The music from these Danes is music that keeps us sane. Already after the first two relatively short songs it itches away the anger and despair one can sometimes feel. Right from the start, ”Letum” shows that for this band, and so many other bands in these genres, the drums are not there to just dispense rhythm. It is much more, it is deeply integrated in the sonics, gives melody, energy, drive, direction and sometimes restrains. In this track and the next, “Divinitas”, the drums come out as the main instrument embraced by the dense heavy riffing guitars that supply melodic themes and structure. The drums vary between D-beat, blasting and diverse other merciless styles. It gives the whole album so much energy.

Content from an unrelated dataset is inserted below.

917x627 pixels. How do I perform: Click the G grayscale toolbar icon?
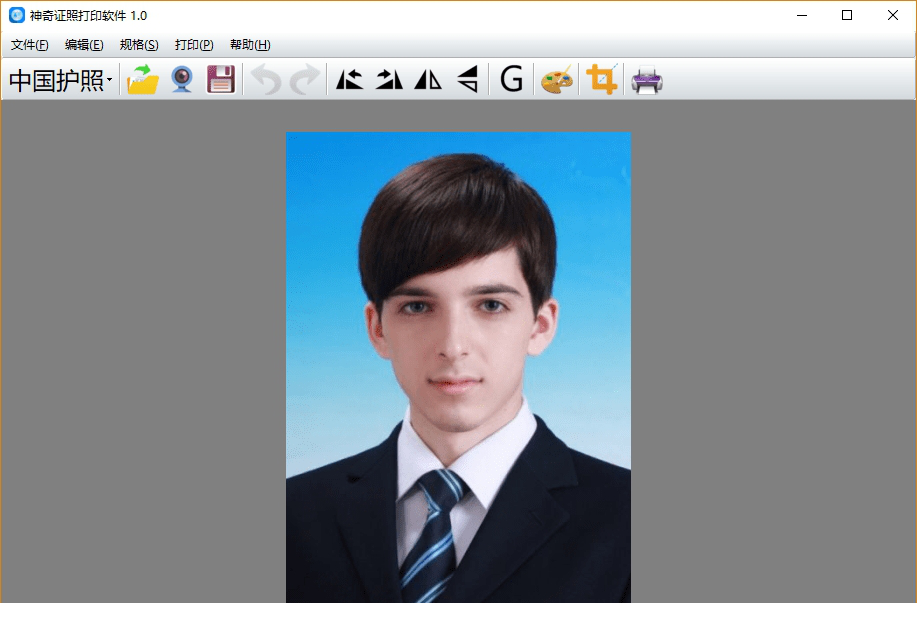pyautogui.click(x=511, y=80)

Saying this, is not demoting the other instruments and vocals. The dense guitars provide the sonics with an undulating swaying impression as they discharge dense, heavy and distorted walls of sound. The urgent insistence of anger, distress and anguish comes from dueling screeching vocals trying to topple each other. The music also becomes a lot “wider“ when they introduce synths to underpin the sweeping vastness of the sonics. They use their experience from the earlier releases to melt all this together to make an outstanding piece of music far beyond the blackened hardcore they originally described themselves as (on the earlier releases you can sense that this was the path the band was on.)

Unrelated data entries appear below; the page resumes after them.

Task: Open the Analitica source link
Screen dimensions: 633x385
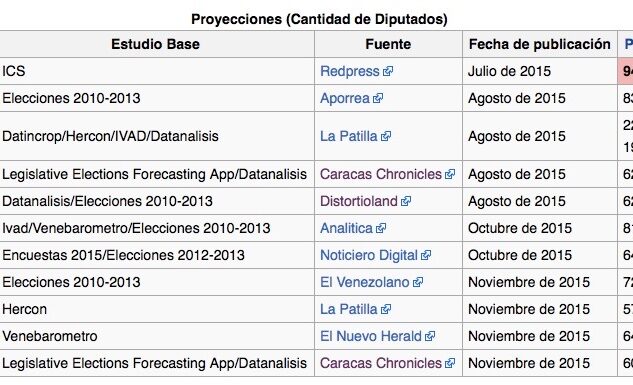Action: 346,228
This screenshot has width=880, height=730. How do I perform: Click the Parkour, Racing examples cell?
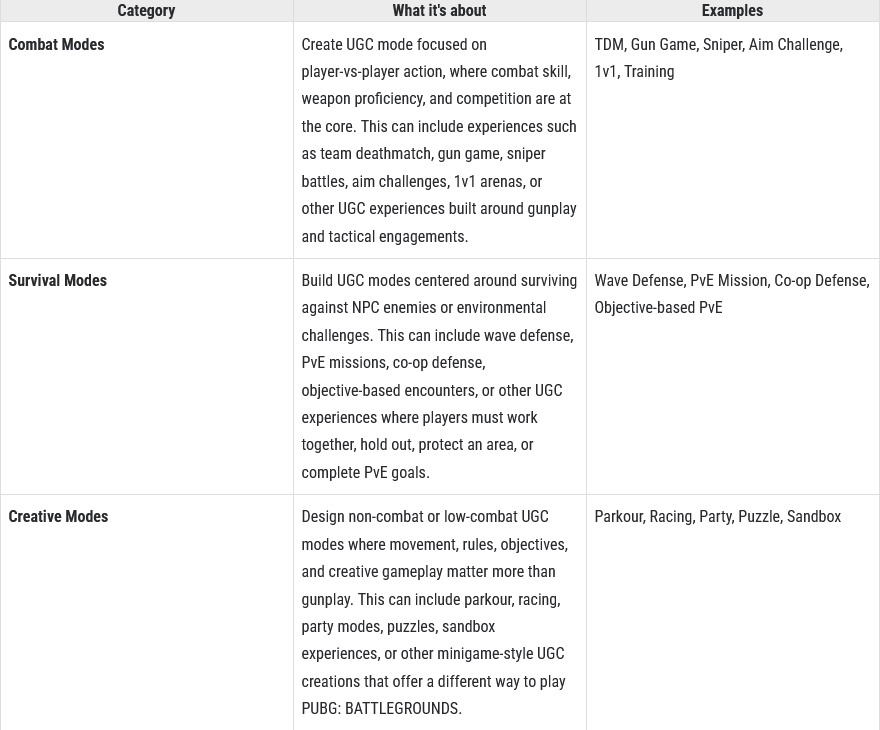(x=732, y=612)
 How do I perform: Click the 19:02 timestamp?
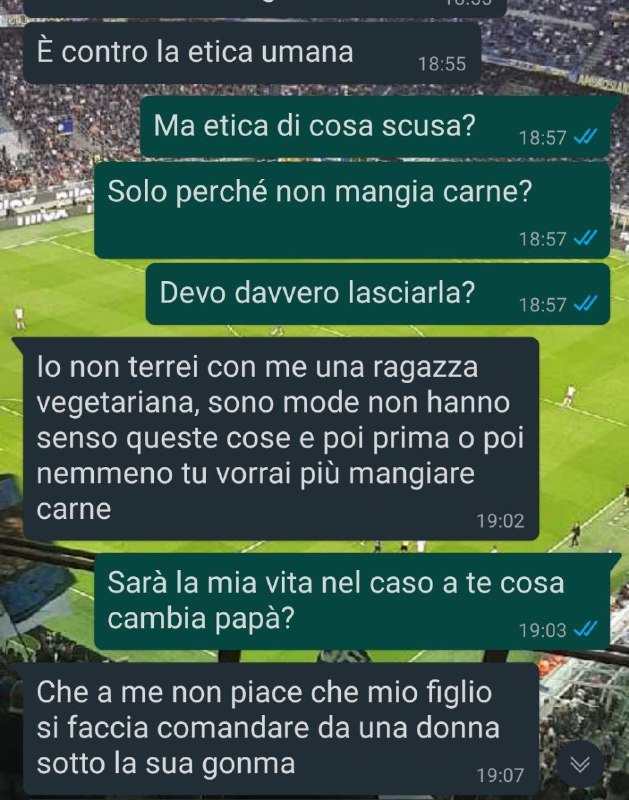[500, 521]
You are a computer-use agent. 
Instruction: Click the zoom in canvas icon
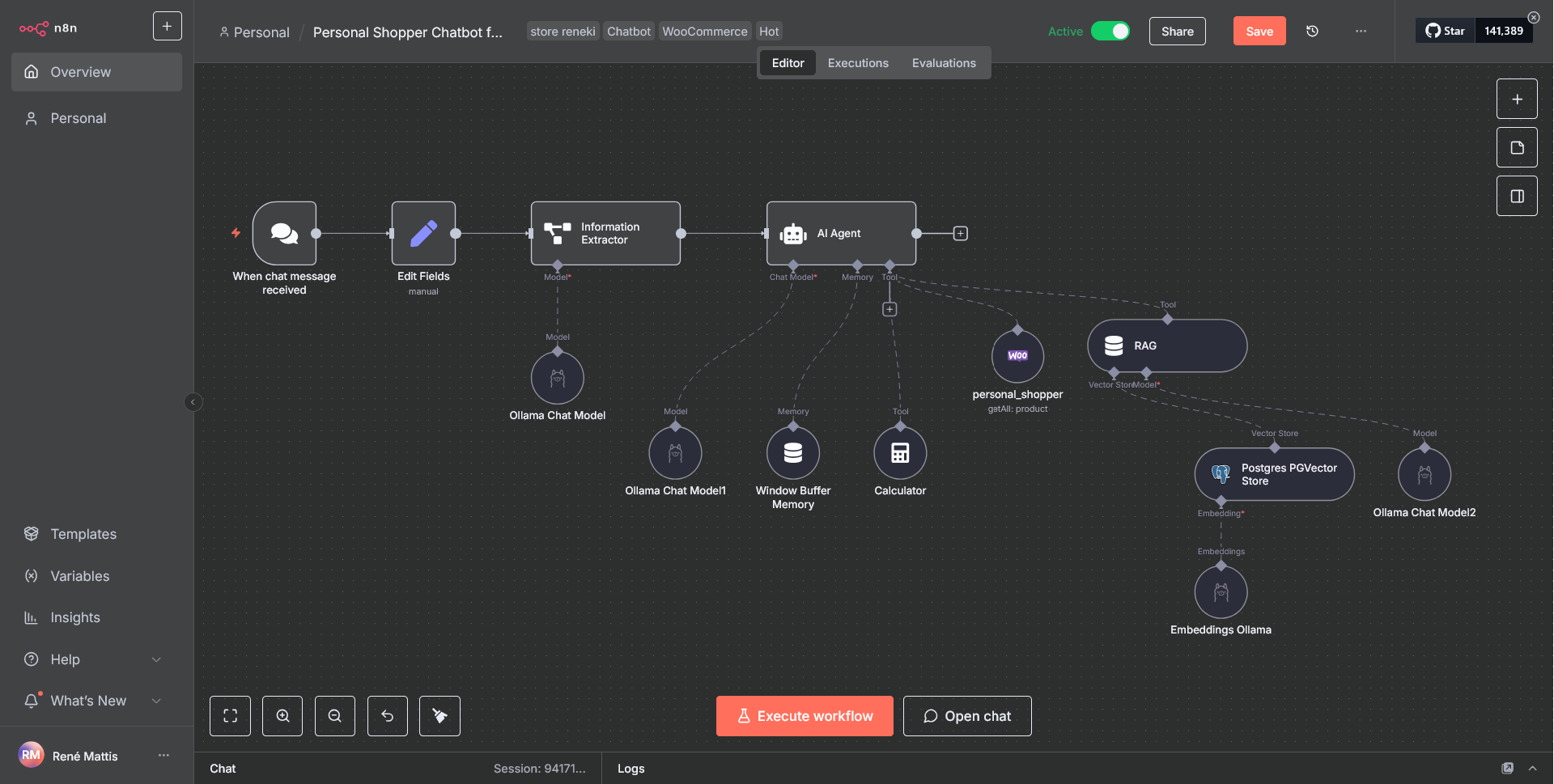282,716
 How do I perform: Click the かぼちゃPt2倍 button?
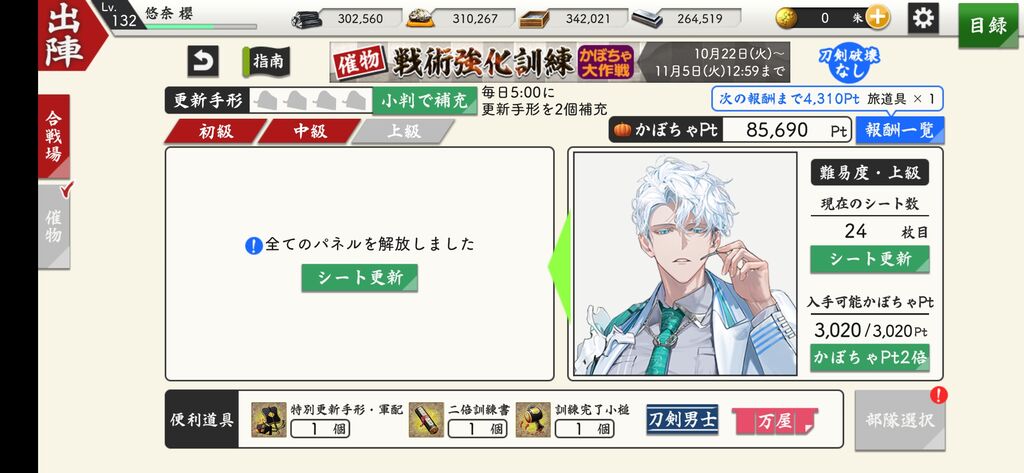(869, 357)
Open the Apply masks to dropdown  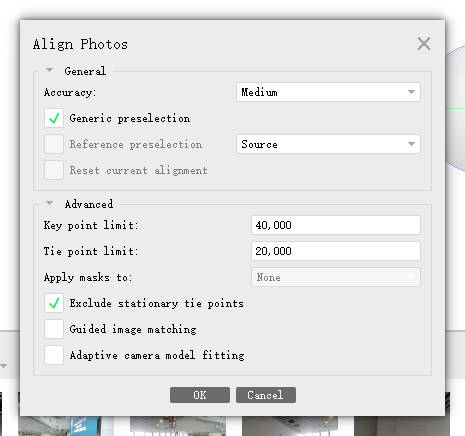(x=336, y=277)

After the two fast hardcore first songs comes “Exhaurire”. It starts as a sequel to the last song on their previous album, the long song called ”Inferis”, with long slow heavy riffs to build expectation. This long third track brings the music well into the realm of Post Metal with its unrushed pace. The guitar slowly allows the drums and cymbals to give space and drive forward. The soundscape opens up when the distorted guitars spurt out tremolo riffs on the edge of a dark abyss. The song steadily turns into a dark synth-based inferno and dips into Dark Ambient with sonics spreading like ripples in calm waters. And in comes the dreamy and wide vocalizing from Marietheres Schneider who uses her voice to give a human touch to the strange dark ambience.

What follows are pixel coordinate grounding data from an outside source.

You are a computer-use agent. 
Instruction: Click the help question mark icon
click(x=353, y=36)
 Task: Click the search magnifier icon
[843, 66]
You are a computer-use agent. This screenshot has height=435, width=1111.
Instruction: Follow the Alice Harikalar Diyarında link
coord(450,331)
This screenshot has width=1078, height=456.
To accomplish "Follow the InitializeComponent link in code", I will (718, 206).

After this we are yanked back in again to the fast blast blackened hardcore with ”Interitus” and ”Tacet” from which emanates a streak of intense urgency. Especially at the abrupt end of the first one. Sometimes the drums are used like timpani as on ”Accipis” and it gives heavy depth to the sound and turns into fascinating shifts when they glide into driving drums above a floating Darkwave synth-scape.

They use the synths on ”Nunquam” to create memorable melodic structures which roll up and down in the background, a pulsating darkness behind the vocals. On the second relatively long song ”Vulnera” the band shows how to write a broad and open song that snails forward with single hits on the drums and cymbals while the dueling vocals fight to drive the song forward towards dark tremolos that lift the bleak sound towards a clearing in the darkness.

If one can use the word “conventional“ for anything related to this band, it might describe the next song before the eternal end of the album. It is fast and desperate and Breach often comes to mind, but also with nods to Celeste. There are sudden shifts and breaks, sometimes a wah-wah takes over. When we reach ”Amissus” we are again back in to the realms of Post-Metal where they develop the melodies within the deep and black end of things and it glides imperceptibly into the last track, ”Aeternum” which is the Latin word for eternal. And this last track gives you a feeling of endlessness, of forever. It is an instrumental Dark Wave track where it seems that they melt all their synth work on previous songs into one long, though foreboding, meditation after the storms on the rest of the album are calmed.

The band uses words from Latin as titles of their songs. The lyric writer picks a central English word from each song and translates it into Latin. That provides song titles that are both shrouded in mystique of an unused language and hint at the ideas behind the album when translated: Erosion, divinity, drain, destruction, silence, accept, receive, never, wounds, lost, eternal. With this as a background they release an album as solid, forceful and heavy as their fellow Danes, LLNN and Møl.